Superintendent: 'Come talk to me'
With the final school board meeting of the year scheduled for Wednesday, a number of parents have already indicated they plan to attend and voice their concerns and demand answers on district protocol in emergency situations.
Janes wants all to know she is available to talk to parents who have questions.
"Parents need to understand they can come talk to me any time, and I welcome parents to call and come by and set up a meeting because I know they're concerned and I will be happy to speak to anybody about what we're doing and the measures we have in place to keep their children safe, and that also to listen to any suggestions that they may have that we can look at. I'd tell them not to wait, come and talk to me any time."
Janes said there are "ongoing conversations" with the Hannibal Police Department to have a large drill on one of the school campuses and that all teachers and schools are trained throughout the year for intruders.

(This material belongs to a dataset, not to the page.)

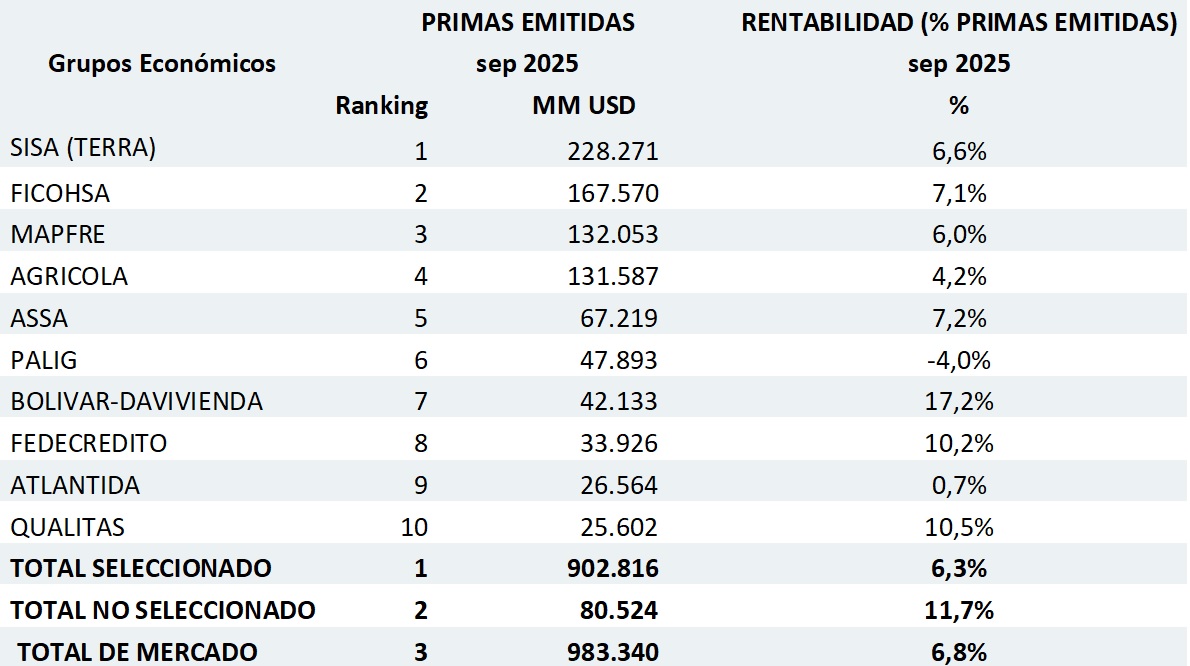1190x666 pixels.
Task: Select the MAPFRE group cell
Action: 60,234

"Just want to be careful about the type of drill, so that it doesn't cause any kind of panic with children and parents. All of our schools have what's called intruder drills that are part of their drill schedule. Each school kind of sets those schedules of when they have those. I can't say if any have had them yet this year, but it's funny because I did notice one set on a calendar for January, so I know our schools are thinking about those, and they do their drills periodically throughout the school year," she said. "We train our teachers on the drills but I think some of that is innate because teachers, their first thought is about the children, so it's kind of that protective nature. It'd be like a parent with a child. You're going to protect your child before you protect yourself."

Open discussion
The Hannibal School District's policies and procedures were not going to be on the board of education's agenda for their regular meeting Wednesday, but given the Newtown shootings, School Board President David Jackson has augmented the meeting plans so parents and the public can address their concerns to the board.

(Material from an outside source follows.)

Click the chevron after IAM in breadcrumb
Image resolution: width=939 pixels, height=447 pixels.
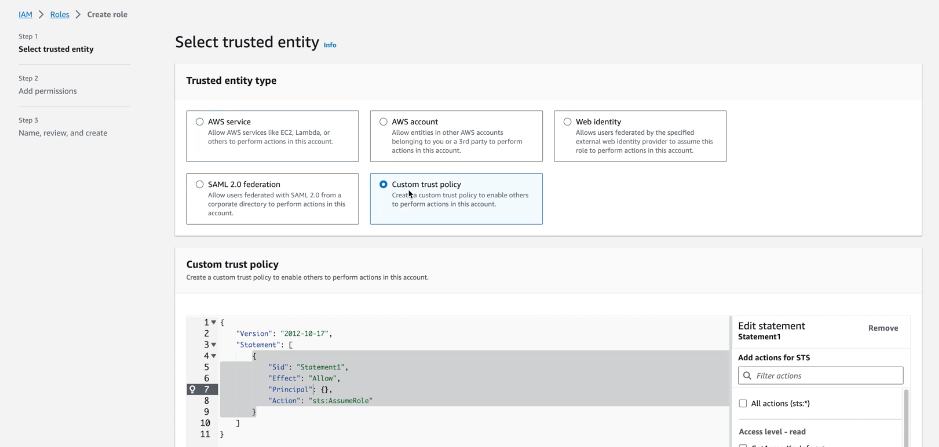tap(40, 15)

"We're going to go ahead and put it on the agenda just because we want to talk about it, we want to address it and talk about it," Jackson said. "We have a lot of policies in place already, we've been pretty proactive on this, but just to reassure everybody that we are."
Capp plans to attend the meeting and pitch his suggestion for a drill. He said all should be involved: parents, teachers, staff, HPD, Marion County Sheriff's office and the Missouri State Highway Patrol.
"All of them need training as well as the students, and teachers, and faculty as a whole," he said. "Have a date and time for this, at least a date. If the parents don't want their kid involved in this, then withhold their kid from the school, and it won't be considered an absent, they can just be held from the school that day and not participate."
The Hannibal Board Of Education meeting is 7 p.m. Wednesday at the district's administrative offices.